AVAILABLE DATA
---------------

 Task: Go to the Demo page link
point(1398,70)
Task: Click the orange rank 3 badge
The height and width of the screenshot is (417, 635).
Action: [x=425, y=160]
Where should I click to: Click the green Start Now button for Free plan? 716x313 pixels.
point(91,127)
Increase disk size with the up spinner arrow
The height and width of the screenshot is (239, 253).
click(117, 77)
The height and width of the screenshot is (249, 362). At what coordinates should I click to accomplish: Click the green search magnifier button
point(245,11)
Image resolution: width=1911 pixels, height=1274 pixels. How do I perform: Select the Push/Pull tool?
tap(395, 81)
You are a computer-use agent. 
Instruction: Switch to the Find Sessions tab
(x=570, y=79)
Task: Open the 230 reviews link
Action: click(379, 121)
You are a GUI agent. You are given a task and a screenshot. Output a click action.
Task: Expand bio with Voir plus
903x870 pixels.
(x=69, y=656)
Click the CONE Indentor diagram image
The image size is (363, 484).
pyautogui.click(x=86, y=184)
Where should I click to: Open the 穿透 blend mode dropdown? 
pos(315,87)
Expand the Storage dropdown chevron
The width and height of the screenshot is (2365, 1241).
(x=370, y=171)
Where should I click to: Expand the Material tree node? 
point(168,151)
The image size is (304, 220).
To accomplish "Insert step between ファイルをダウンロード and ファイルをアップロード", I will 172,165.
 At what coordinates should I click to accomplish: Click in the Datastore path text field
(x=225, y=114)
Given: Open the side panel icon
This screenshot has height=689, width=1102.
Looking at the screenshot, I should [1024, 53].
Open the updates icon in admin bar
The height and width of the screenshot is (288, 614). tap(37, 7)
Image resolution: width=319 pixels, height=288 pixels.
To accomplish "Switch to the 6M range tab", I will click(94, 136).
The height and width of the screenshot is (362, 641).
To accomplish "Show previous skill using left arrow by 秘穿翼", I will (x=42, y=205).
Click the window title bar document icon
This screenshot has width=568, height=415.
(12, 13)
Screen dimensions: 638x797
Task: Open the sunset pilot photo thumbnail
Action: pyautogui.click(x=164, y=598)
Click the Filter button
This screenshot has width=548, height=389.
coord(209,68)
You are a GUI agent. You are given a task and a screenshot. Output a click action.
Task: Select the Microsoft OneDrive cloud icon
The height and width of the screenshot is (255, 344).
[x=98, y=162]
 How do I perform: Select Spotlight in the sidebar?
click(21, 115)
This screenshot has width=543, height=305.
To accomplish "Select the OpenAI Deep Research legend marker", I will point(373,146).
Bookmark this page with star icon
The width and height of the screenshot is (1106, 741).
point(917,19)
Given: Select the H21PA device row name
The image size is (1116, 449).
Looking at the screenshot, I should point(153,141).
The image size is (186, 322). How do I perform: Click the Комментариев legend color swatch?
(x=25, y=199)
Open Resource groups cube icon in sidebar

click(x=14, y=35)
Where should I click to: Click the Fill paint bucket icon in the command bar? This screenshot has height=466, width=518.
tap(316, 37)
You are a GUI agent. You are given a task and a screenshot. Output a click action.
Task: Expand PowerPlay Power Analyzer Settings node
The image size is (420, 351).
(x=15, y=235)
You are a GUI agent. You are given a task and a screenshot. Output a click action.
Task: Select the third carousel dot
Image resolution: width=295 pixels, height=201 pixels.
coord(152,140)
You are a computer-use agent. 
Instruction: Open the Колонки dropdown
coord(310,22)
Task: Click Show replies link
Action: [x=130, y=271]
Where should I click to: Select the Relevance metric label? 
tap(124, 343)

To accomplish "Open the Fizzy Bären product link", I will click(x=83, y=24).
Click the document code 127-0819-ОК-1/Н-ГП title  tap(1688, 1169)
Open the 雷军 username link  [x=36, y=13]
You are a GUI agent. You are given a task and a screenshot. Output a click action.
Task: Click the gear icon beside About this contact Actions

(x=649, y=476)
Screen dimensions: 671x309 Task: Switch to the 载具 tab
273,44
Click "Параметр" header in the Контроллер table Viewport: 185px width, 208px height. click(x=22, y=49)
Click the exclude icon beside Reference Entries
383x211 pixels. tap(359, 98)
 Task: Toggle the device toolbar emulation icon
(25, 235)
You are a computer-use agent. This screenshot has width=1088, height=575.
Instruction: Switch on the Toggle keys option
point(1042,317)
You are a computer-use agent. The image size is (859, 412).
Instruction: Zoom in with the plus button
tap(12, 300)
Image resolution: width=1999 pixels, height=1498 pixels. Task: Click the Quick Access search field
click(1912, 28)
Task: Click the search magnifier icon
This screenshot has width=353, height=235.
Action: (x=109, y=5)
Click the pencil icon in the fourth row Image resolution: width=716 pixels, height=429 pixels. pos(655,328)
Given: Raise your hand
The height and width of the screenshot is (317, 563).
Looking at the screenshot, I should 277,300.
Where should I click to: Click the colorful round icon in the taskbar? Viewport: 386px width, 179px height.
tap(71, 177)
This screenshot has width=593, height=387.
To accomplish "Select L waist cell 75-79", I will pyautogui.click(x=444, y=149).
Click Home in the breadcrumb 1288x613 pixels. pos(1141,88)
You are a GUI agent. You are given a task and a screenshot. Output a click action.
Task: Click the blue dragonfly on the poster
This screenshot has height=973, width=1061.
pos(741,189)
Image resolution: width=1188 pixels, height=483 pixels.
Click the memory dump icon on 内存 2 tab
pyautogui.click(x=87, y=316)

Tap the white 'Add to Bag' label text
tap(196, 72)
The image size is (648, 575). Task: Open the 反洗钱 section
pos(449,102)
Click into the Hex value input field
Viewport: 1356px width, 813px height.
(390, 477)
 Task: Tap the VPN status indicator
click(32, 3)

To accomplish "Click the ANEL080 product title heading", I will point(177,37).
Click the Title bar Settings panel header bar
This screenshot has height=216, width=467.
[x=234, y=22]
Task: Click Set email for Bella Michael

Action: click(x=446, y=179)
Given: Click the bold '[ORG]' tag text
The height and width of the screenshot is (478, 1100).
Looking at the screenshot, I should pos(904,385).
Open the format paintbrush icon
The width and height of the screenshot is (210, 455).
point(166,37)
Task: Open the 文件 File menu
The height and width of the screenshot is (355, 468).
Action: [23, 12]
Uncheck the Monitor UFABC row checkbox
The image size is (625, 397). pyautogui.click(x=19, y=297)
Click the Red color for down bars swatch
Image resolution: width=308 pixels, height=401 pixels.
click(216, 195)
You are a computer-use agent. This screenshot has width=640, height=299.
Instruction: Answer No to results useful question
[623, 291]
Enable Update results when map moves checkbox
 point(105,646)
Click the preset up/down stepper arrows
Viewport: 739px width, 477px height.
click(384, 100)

---------------

Copy the material word for word, from its very first line through the line that holds "(x=225, y=114)", with both of those lines included.

THE RESULT
 Task: Go to the Demo page link
point(1398,70)
Task: Click the orange rank 3 badge
The height and width of the screenshot is (417, 635).
Action: [x=425, y=160]
Where should I click to: Click the green Start Now button for Free plan? 716x313 pixels.
point(91,127)
Increase disk size with the up spinner arrow
The height and width of the screenshot is (239, 253).
click(117, 77)
The height and width of the screenshot is (249, 362). At what coordinates should I click to accomplish: Click the green search magnifier button
point(245,11)
Image resolution: width=1911 pixels, height=1274 pixels. How do I perform: Select the Push/Pull tool?
tap(395, 81)
You are a computer-use agent. 
Instruction: Switch to the Find Sessions tab
(x=570, y=79)
Task: Open the 230 reviews link
Action: click(379, 121)
You are a GUI agent. You are given a task and a screenshot. Output a click action.
Task: Expand bio with Voir plus
903x870 pixels.
(x=69, y=656)
Click the CONE Indentor diagram image
The image size is (363, 484).
pyautogui.click(x=86, y=184)
Where should I click to: Open the 穿透 blend mode dropdown? 
pos(315,87)
Expand the Storage dropdown chevron
The width and height of the screenshot is (2365, 1241).
(x=370, y=171)
Where should I click to: Expand the Material tree node? 
point(168,151)
The image size is (304, 220).
To accomplish "Insert step between ファイルをダウンロード and ファイルをアップロード", I will 172,165.
 At what coordinates should I click to accomplish: Click in the Datastore path text field
(x=225, y=114)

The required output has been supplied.